How severe does this issue affect your experience of using Ray?
- High: It blocks me to complete my task.
Problem
Are there any existing metrics including job-related Ray API performance? For example, actor/task call latency, latency and size of arguments of ray.get/put
?
If not, are there any other approaches where this information is captured for offline analysis, such as in the output log of raylet
or gcs
?
My original purpose is to profiling all Ray API performance in an application-agnostic way.
Potential solutions
Ray metrics
Ray exports detailed and informative metrics in Ray metrics doc. The default exported metrics include latencies of core components in Ray, like
...
# HELP ray_grpc_server_req_finished_total Finished request number in grpc server
# TYPE ray_grpc_server_req_finished_total counter
ray_grpc_server_req_finished_total{Component="core_worker",Method="CoreWorkerService.grpc_server.GetCoreWorkerStats",NodeAddress="127.0.0.1",Version="1.13.0"} 484.0
# HELP ray_grpc_server_req_process_time_ms Request latency in grpc server
# TYPE ray_grpc_server_req_process_time_ms gauge
ray_grpc_server_req_process_time_ms{Component="gcs_server",Method="NodeResourceInfoGcsService.grpc_server.GetResources",NodeAddress="127.0.0.1",Version="1.13.0"} 0.088355
...
There is an example of application-level metrics in the above doc.

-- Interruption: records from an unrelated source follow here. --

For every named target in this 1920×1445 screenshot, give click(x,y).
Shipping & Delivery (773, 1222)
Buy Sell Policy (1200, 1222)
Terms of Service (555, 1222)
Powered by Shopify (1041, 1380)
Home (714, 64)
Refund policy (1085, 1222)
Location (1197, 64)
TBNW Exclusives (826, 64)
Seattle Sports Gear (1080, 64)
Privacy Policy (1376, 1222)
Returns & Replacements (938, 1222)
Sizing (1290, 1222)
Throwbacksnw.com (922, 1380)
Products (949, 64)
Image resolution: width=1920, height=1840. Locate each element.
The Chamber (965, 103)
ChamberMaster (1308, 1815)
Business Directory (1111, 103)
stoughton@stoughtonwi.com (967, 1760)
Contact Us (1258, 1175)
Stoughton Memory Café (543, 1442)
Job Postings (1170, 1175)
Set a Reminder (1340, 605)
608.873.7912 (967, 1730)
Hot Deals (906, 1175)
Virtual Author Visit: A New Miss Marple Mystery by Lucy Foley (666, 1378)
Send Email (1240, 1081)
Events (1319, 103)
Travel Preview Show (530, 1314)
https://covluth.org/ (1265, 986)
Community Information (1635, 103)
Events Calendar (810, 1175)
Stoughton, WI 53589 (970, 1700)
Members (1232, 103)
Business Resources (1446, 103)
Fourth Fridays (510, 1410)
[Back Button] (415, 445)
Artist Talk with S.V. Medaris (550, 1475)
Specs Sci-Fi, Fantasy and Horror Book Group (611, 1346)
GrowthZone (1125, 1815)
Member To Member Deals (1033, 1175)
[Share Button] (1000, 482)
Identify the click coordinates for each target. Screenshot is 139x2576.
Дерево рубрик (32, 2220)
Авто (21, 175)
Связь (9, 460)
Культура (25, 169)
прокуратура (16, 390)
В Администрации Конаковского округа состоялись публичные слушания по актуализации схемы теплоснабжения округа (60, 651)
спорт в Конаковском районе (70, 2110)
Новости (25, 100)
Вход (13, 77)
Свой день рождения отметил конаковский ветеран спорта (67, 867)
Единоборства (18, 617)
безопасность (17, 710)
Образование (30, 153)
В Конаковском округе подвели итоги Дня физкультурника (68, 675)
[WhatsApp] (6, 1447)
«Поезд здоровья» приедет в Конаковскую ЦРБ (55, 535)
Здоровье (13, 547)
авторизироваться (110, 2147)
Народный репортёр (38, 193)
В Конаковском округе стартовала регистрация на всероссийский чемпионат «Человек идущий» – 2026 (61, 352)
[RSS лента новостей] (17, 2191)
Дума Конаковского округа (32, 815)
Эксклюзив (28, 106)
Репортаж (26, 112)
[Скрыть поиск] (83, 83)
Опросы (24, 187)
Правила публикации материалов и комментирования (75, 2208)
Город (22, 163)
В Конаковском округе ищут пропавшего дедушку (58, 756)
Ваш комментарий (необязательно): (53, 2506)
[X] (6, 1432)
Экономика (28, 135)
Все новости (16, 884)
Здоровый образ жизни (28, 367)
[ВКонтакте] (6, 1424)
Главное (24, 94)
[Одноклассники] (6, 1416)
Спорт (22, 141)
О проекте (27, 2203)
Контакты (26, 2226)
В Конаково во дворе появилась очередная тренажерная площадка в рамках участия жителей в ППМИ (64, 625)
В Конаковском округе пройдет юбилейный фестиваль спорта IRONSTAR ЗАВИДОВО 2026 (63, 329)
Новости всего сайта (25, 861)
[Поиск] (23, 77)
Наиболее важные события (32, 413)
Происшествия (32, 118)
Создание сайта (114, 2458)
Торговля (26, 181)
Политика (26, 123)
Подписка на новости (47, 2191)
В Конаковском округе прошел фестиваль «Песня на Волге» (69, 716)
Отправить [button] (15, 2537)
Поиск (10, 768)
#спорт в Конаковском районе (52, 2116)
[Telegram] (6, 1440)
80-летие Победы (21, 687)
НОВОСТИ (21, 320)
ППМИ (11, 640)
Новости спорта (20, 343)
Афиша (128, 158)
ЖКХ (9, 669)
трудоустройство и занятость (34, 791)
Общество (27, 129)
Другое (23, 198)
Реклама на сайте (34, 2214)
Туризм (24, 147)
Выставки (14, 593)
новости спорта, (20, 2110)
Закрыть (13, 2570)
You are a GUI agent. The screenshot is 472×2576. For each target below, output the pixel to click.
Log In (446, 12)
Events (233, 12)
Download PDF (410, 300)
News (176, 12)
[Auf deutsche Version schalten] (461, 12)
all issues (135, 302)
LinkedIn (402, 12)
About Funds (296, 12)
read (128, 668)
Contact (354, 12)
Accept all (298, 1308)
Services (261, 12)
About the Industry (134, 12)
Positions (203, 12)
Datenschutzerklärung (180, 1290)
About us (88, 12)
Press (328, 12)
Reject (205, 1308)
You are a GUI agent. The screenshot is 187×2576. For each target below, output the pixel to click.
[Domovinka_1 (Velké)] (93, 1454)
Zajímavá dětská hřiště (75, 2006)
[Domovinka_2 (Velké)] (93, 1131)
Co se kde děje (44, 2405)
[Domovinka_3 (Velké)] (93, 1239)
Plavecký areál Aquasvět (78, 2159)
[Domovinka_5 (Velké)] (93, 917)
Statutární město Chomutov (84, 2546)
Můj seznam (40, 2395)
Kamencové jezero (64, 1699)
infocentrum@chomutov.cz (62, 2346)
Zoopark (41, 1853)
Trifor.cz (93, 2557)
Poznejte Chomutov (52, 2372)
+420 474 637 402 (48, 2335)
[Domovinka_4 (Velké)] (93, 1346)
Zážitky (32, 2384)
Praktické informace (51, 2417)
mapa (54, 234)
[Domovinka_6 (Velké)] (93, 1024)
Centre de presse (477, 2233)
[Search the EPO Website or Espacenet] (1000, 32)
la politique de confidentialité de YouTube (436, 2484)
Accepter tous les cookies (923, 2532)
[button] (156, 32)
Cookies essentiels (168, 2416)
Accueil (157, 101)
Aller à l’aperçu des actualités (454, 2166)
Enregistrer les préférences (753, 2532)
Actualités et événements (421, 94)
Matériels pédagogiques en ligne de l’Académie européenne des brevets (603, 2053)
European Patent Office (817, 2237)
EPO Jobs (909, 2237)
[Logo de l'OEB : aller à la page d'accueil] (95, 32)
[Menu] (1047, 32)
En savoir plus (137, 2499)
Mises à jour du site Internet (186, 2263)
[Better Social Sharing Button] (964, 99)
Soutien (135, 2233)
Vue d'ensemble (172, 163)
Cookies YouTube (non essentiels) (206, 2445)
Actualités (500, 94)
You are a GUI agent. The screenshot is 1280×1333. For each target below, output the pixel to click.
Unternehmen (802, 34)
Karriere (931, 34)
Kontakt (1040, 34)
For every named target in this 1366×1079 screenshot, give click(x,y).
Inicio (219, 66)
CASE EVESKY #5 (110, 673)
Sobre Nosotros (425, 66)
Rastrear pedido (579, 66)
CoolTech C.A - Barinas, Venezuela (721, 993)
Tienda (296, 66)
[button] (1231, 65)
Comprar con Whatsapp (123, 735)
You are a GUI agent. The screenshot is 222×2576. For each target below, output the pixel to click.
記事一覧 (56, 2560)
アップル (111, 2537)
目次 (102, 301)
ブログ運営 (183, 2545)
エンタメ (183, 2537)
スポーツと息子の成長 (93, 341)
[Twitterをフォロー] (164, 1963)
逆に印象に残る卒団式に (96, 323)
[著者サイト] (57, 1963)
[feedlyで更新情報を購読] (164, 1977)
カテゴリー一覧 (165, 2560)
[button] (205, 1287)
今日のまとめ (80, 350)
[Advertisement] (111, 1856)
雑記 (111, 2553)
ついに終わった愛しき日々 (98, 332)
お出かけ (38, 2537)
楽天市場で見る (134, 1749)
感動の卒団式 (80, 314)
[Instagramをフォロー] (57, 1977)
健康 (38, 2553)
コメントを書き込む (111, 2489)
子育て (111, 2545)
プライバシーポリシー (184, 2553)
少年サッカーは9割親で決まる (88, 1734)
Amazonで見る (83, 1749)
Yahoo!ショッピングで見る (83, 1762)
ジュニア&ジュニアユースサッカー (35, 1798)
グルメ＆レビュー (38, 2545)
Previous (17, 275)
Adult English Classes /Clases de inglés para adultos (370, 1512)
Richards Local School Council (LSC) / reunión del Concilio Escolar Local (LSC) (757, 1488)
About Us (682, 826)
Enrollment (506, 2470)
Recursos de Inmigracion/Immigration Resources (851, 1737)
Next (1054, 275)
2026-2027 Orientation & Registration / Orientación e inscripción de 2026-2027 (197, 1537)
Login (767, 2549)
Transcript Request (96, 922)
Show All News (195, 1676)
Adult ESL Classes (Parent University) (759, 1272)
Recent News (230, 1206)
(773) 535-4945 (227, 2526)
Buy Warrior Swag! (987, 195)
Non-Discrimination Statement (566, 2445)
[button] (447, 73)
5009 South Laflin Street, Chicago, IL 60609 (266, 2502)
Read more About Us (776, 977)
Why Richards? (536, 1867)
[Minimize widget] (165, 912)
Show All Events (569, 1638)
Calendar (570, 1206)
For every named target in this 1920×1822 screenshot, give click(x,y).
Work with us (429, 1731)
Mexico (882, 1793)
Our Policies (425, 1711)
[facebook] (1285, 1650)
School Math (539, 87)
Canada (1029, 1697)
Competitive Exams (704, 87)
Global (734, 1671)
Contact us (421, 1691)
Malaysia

However, it is intrusive to the application code and may be difficult to measure Ray-related performance accurately (e.g., actor/task start-up latency).
Ray perf
I also take a look at the ray microbenchmark
in ray/ray_perf.py at master · ray-project/ray · GitHub. It shows that the ray_perf.py
measures the latencies by directly timeit
outside.